Is the police using public dash cam footage sending out the wrong message?

dash cam footage

In 2016, the police in north Wales realised they were missing a trick. The result has seen most police forces in the UK start using the public’s footage, primarily from dash cameras, to secure convictions for offences such as dangerous driving and driving without due care and attention.

But is encouraging people to spy on, and then ‘grass up’ fellow road users, a sensible way for police in the 21st Century to make the most of the resources at their disposal? Or is using public dash cam footage the slippery slope to turning us into vigilantes and creating an environment of distrust ?

Currently around 3 million UK car owners use a dash camera. These devices film forwards and in some cases rearwards too on a loop. If there’s an accident or something you want to keep you can do so. When no longer driving, you download the clip to a computer. The footage is usually time and date stamped. And depending on the quality of the camera it should show offending drivers’ registration plates.

You can then upload your incriminating footage to a police website – they ask that you don’t put it on social media first as this could dent their chance of getting a conviction.

Cameras are a blunt instrument

Camera footage is and always has been a blunt instrument. It doesn’t show context or the whole story. And there’s a chance, as safety charity IAM Roadsmart suggests that it will demonise drivers for making the kind of one-off mistakes that even the safest car owners have probably committed.

Take the following example. You might be following a driver who goes through 30mph zones at 40mph then still drives at 40mph when the road changes to the national speed limit. You overtake them in frustration, causing a car coming the other way to flash its lights at you. The driver you’ve overtaken sends their dash cam clip to the police and a Notice of Intended Prosecution (NIP) for dangerous driving appears at your home.

You might well feel aggrieved. Do you accept the NIP, pay the fine and have points on your previously unblemished licence? Or do you go to court with little in the way of hard evidence? The latter could cost you dear and the driver who sent the footage might be a far more dangerous proposition on the road than you ever are. This is clearly an extreme case but not an outrageously unlikely one.

dash cam footage

Dash cam footage has high-profile supporters

Of course no one, least of all this website, is advocating dangerous driving. And to a degree, drivers who never break the law have nothing to fear. TV presenter Jeremy Vine is a big fan of using public dash cam footage. “I honestly believe that cameras on bicycles are going to transform the safety of our roads,” he says.

TV motoring expert Quentin Willson agrees. He told the BBC: “Having dash cams there as a deterrent, where people know ‘I could be on camera, I need to behave myself…’ It will potentially save hundreds of lives.”

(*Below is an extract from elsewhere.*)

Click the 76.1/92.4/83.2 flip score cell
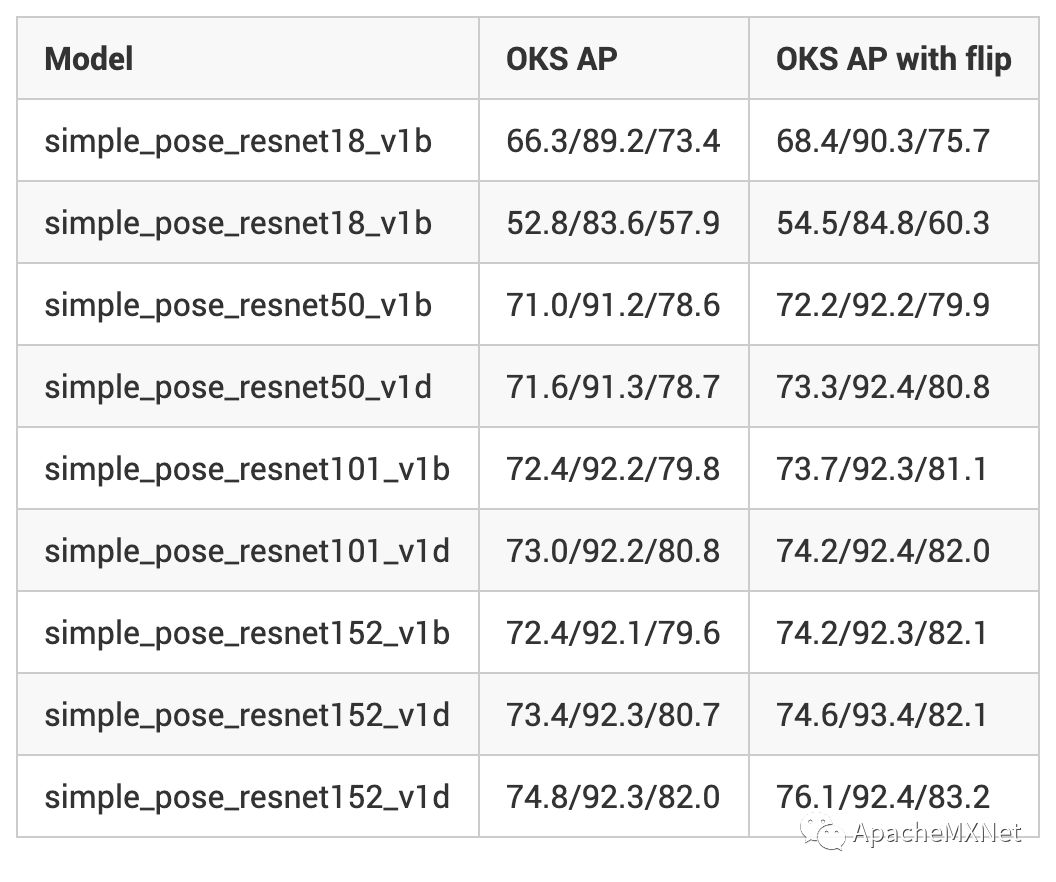The height and width of the screenshot is (882, 1056). pos(883,797)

And others who’re not so keen…

There are plenty of experts who believe there’s more to it than convicting dangerous drivers. Lawyer Nick Freeman, famous for getting celebrity clients off using legal loopholes, says there’s a possibility the police will be overwhelmed with footage.

And the AA president Edmund King told This is Money: “While we support the use of dashcams for safety and insurance reasons, it’s a sad state of affairs that we need to rely on dashcam coverage to supplement road policing.” King adds that the number of traffic cops has dwindled by 20% over the last 10 years.

dash cam footage

How did this all come about?

Until 2016, whenever police received unsolicited camera footage from the public showing dangerous driving, they treated it like an eye-witness statement. This resulted in it being followed up with interviews and paperwork making it a time-consuming, costly business. Then police in north Wales realised they could treat the footage in the same way that they did images from traffic cameras. The result was Operation Snap.

This was trialled in north Wales. It was so successful that with Department for Transport backing, it was rolled out nationally.

What’s the future?

To a certain extent, the genie is out of the bottle with this. Operation Snap is a success in the eyes of the authorities and it’s unlikely to end any time soon.

Camera manufacturer Nextbase says the number of dash cameras is only going to increase. It’s even launched its own National Dash cam Safety Portal (NDSP) which links to Operation Snap. Nextbase says since 2018, the NDSP has received 10,000 clips of footage resulting in the police making around 5,000 convictions.

Whether using the public’s footage is a good thing ultimately relies on police forces to be sensible. But that isn’t a given. Budgets are under pressure and having a civilian worker going through camera footage is a cheaper way of initiating convictions than cops in cars. It might not be right, could be open to abuse, and is a sad indictment of post-austerity Britain that the police are reliant on dash cam vigilantes. But it appears to be the future.